**Written instruction:**
Could you copy out, unchanged, the lines of the listing below, beginning with the line that contains "675) in the screenshot." and continuing through the line that contains "In order to click on the interactive", with both of those lines included?

**Records for the exercise:**
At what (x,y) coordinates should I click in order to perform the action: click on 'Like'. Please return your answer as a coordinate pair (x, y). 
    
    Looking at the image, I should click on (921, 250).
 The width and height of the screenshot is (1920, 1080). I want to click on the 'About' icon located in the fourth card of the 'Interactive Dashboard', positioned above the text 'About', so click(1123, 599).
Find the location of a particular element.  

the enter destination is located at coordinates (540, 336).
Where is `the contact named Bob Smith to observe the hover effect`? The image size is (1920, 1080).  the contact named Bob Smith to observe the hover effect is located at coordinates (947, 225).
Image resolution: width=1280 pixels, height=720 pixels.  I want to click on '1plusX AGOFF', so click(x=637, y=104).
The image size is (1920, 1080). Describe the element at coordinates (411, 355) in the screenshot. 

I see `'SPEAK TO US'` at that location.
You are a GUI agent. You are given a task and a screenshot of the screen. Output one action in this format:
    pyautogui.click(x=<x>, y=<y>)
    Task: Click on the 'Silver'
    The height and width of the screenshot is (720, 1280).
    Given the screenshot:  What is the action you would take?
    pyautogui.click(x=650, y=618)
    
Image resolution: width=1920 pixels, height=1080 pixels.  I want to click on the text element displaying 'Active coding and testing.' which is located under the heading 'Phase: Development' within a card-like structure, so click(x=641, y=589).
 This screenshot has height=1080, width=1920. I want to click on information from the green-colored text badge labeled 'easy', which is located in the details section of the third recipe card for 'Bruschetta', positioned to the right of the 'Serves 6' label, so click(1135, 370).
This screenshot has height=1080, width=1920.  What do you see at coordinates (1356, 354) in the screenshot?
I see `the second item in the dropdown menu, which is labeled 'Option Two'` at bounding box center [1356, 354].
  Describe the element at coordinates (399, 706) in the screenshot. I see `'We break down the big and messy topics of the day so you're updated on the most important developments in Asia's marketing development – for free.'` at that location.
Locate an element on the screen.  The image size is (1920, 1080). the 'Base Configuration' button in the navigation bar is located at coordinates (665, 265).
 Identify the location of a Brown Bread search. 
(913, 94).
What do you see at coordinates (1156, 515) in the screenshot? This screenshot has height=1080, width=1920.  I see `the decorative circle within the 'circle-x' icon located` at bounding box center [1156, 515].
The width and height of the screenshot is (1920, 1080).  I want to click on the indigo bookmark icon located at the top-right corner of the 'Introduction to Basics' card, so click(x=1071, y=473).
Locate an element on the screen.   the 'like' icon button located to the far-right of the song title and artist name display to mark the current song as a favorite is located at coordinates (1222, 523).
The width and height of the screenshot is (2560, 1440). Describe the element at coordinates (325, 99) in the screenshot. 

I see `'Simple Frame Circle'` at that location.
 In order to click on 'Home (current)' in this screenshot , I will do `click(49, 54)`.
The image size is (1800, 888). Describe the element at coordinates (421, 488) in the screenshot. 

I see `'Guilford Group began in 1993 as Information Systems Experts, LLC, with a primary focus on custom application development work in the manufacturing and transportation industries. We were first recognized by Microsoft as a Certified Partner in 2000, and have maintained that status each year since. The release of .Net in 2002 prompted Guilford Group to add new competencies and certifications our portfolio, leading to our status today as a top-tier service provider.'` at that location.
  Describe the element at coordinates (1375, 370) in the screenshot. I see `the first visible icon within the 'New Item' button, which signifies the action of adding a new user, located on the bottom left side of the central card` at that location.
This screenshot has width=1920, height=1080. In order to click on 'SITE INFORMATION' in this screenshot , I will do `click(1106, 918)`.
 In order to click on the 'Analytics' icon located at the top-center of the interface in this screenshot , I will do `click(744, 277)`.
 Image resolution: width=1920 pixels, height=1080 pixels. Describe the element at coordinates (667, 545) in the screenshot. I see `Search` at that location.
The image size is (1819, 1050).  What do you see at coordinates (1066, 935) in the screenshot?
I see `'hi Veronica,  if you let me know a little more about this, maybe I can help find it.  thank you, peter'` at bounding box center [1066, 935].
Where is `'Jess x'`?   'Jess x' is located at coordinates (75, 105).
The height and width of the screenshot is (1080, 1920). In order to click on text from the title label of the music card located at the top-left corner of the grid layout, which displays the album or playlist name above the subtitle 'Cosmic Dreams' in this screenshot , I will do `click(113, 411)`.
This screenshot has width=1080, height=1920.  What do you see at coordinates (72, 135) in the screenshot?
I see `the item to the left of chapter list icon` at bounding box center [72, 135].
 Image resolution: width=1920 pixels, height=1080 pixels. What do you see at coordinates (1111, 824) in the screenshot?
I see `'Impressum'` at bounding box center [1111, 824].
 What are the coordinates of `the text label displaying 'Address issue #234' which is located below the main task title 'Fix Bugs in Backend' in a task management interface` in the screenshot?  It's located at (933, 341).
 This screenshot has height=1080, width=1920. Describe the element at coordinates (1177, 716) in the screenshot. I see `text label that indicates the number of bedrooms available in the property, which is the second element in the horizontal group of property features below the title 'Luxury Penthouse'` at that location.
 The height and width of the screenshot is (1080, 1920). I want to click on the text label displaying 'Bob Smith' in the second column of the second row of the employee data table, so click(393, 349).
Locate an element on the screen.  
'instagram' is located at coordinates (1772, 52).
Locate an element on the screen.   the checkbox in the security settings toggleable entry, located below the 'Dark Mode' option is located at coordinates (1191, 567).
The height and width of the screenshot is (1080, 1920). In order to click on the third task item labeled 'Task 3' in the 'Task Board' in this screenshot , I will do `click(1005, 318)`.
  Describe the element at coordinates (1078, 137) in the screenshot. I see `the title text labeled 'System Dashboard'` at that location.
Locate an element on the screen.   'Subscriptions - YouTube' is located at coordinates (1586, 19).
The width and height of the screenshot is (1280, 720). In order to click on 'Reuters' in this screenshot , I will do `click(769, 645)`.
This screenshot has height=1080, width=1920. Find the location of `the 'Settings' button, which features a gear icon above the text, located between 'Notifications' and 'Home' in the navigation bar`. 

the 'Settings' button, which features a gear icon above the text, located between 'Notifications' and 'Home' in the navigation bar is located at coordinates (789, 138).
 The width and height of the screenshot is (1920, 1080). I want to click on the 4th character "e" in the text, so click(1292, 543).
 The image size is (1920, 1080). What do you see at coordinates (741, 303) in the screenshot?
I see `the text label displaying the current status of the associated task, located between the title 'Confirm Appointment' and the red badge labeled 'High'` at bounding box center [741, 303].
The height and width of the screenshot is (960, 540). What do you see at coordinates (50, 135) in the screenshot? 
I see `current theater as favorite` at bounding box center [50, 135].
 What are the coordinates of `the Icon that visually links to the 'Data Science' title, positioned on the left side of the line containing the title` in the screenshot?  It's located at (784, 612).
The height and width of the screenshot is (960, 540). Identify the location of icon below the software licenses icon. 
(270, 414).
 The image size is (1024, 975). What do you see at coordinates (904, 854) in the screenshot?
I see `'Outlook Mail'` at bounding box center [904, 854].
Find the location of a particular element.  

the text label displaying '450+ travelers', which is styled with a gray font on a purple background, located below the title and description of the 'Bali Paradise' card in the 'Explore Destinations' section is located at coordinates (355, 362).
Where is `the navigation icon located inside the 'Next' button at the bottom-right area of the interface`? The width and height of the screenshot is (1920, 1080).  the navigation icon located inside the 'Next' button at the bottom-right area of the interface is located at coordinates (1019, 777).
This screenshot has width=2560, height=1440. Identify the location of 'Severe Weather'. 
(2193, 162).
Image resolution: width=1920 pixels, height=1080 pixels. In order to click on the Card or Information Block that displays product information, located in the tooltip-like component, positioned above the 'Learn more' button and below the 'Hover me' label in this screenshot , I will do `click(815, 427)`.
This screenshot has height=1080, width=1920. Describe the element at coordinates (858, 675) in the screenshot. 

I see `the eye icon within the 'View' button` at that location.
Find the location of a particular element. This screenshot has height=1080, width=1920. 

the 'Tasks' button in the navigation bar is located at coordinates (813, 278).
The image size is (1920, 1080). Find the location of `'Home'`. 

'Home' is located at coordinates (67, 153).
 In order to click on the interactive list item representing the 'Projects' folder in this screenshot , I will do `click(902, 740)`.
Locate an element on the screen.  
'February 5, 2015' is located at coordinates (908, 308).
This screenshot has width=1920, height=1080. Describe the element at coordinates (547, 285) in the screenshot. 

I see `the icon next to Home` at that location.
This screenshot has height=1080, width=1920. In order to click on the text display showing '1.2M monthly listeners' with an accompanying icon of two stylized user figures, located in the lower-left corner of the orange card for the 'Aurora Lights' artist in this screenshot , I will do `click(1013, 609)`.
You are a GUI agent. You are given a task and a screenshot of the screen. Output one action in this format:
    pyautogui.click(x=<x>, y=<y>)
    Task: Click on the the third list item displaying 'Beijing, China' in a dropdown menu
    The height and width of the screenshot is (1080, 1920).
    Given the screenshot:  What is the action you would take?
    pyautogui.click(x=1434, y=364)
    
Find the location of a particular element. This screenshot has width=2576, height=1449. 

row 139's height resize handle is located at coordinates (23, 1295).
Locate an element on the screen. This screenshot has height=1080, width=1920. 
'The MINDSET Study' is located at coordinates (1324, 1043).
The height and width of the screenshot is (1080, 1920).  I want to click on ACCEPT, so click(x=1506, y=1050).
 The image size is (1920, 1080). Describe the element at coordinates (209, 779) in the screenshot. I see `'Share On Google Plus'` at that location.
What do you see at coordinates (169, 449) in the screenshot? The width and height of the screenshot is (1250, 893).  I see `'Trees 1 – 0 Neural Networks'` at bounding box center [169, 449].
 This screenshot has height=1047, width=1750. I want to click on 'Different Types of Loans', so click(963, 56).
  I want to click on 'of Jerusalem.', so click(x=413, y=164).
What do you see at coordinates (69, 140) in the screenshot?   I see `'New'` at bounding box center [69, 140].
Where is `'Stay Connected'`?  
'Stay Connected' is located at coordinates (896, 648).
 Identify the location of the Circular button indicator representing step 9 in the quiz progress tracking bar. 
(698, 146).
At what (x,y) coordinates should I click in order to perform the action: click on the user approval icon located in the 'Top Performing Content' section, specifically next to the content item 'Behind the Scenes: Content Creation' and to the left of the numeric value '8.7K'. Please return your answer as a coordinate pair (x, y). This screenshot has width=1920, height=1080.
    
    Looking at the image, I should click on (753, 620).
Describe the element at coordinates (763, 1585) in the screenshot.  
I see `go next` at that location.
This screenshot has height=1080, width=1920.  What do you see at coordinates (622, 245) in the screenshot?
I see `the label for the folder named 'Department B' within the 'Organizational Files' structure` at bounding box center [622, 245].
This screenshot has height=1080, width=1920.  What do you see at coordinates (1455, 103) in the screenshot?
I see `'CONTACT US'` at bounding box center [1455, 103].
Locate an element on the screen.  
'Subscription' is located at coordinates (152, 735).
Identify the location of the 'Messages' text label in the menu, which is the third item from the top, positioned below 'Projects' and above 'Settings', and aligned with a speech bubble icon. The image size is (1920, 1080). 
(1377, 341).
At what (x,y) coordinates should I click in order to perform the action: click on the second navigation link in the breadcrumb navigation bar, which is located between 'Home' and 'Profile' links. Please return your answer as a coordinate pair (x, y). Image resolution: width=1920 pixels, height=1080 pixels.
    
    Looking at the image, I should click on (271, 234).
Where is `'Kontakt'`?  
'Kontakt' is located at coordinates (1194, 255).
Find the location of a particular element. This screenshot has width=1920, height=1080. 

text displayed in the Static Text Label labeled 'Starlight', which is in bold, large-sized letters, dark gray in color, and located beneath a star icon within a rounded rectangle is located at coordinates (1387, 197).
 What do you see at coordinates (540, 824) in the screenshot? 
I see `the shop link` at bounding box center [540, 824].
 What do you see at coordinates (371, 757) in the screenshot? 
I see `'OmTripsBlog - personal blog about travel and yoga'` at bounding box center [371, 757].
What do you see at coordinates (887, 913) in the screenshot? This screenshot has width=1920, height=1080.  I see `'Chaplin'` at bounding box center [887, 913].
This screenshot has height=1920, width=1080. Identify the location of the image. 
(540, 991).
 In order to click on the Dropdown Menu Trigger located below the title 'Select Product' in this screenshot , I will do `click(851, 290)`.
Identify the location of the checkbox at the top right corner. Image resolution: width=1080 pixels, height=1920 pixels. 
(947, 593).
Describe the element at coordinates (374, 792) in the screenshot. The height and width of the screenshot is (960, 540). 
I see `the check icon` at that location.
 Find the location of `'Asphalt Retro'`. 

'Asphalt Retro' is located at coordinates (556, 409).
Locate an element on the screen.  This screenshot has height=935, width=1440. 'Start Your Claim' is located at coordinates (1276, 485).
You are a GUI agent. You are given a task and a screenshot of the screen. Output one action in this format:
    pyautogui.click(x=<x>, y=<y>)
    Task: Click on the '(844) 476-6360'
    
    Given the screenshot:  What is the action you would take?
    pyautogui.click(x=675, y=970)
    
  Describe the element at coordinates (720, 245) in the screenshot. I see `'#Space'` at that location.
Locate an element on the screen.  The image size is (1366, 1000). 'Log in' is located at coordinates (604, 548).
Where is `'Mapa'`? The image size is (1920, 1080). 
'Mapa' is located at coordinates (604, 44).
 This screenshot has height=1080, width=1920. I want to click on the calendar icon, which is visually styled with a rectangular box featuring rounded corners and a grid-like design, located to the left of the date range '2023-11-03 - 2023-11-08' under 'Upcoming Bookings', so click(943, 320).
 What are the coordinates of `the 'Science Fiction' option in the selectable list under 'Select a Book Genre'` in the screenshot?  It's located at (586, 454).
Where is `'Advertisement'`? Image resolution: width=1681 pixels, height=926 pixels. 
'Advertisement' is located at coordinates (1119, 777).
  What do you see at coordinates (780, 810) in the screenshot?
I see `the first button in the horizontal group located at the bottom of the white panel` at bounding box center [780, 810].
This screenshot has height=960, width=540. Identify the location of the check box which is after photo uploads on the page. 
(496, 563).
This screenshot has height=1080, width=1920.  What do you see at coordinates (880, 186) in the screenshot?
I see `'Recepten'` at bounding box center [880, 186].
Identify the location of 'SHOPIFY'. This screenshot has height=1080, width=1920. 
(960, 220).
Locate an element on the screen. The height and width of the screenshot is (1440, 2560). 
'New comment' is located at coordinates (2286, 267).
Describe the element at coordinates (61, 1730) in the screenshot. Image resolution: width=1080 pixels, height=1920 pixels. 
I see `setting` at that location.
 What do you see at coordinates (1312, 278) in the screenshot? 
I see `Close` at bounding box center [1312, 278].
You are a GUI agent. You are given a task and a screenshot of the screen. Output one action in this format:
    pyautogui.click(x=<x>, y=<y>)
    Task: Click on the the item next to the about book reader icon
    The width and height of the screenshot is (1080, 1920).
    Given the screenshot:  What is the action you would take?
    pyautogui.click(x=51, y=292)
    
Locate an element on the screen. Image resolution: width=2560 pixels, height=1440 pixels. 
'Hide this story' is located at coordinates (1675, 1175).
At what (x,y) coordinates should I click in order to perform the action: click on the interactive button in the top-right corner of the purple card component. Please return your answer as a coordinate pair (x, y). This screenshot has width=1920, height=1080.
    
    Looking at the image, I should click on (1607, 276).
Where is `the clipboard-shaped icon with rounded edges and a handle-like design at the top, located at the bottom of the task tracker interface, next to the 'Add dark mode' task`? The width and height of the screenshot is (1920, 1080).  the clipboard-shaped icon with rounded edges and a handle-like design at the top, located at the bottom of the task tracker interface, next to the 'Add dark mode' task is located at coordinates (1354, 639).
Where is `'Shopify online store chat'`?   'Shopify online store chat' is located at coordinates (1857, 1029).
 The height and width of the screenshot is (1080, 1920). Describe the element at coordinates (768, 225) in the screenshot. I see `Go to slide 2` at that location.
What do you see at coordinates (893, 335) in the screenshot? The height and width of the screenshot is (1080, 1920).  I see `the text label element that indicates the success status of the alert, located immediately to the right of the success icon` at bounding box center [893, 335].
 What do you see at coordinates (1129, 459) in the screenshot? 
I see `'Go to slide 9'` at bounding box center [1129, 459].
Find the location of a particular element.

**Solved exercise:**
This screenshot has height=1080, width=1920. Describe the element at coordinates (858, 675) in the screenshot. 

I see `the eye icon within the 'View' button` at that location.
Find the location of a particular element. This screenshot has height=1080, width=1920. 

the 'Tasks' button in the navigation bar is located at coordinates (813, 278).
The image size is (1920, 1080). Find the location of `'Home'`. 

'Home' is located at coordinates (67, 153).
 In order to click on the interactive list item representing the 'Projects' folder in this screenshot , I will do `click(902, 740)`.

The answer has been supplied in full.